Task objective
Only lines containing "agent" belong in the answer, each copied from the entries below.

Data supplied
◇ ◇ ◇ ◇

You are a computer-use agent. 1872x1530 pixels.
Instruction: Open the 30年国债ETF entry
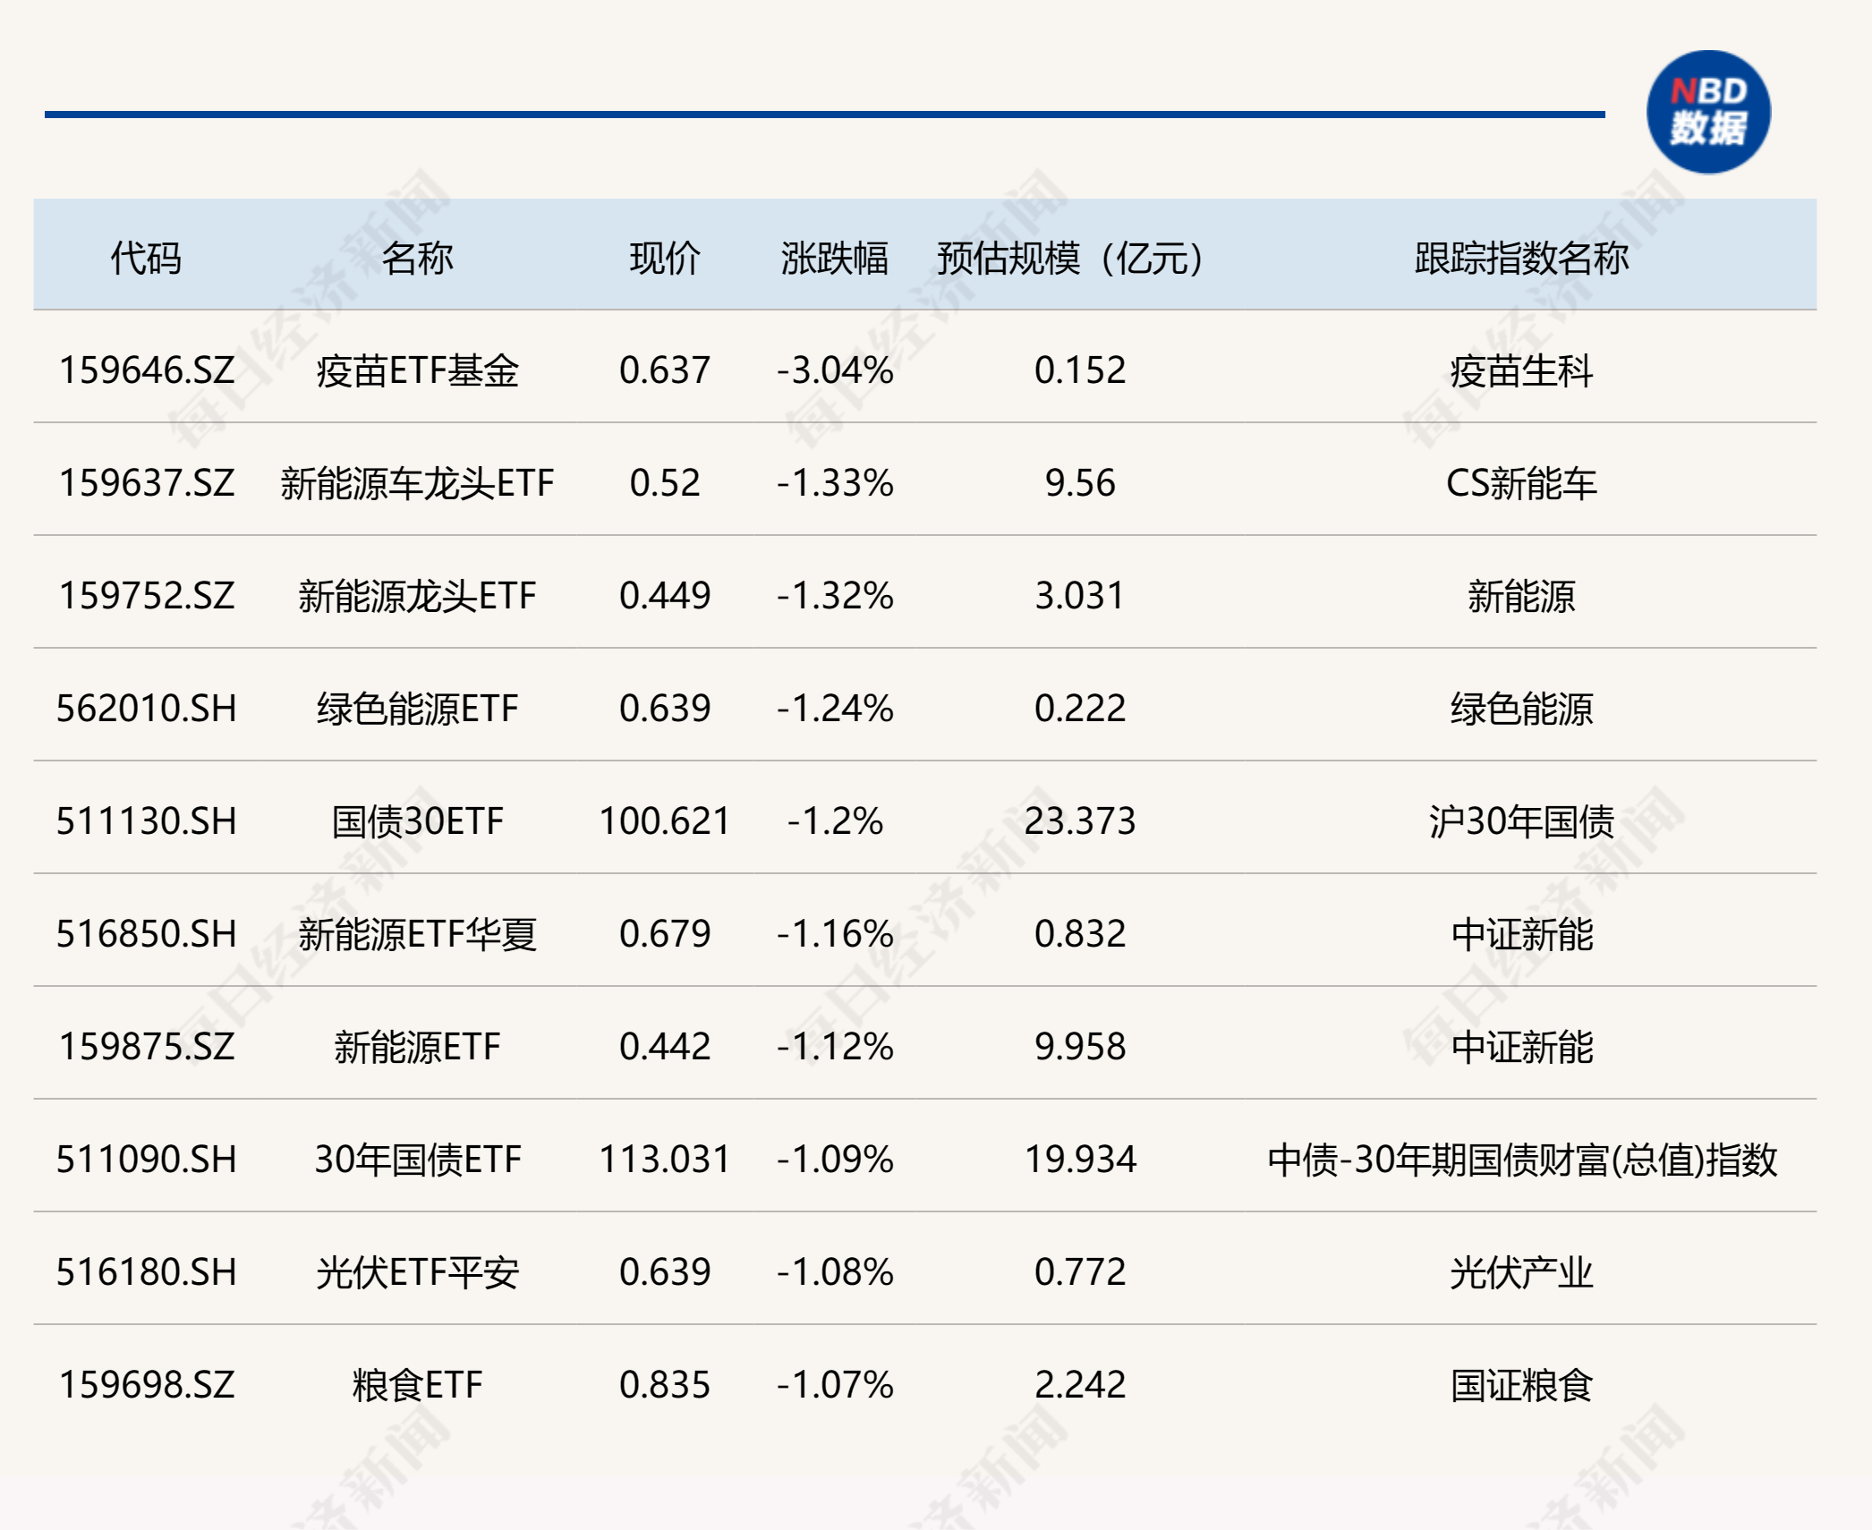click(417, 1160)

◇ ◇ ◇ ◇

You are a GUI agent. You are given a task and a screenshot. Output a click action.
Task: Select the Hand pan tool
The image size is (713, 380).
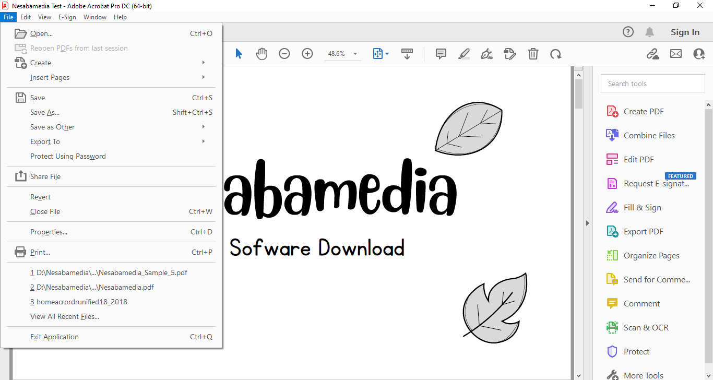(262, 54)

◇ ◇ ◇ ◇

Written reply
You are a computer-use agent. 1872x1530 pixels.
You are a GUI agent. You are given a task and a screenshot. Output a click action.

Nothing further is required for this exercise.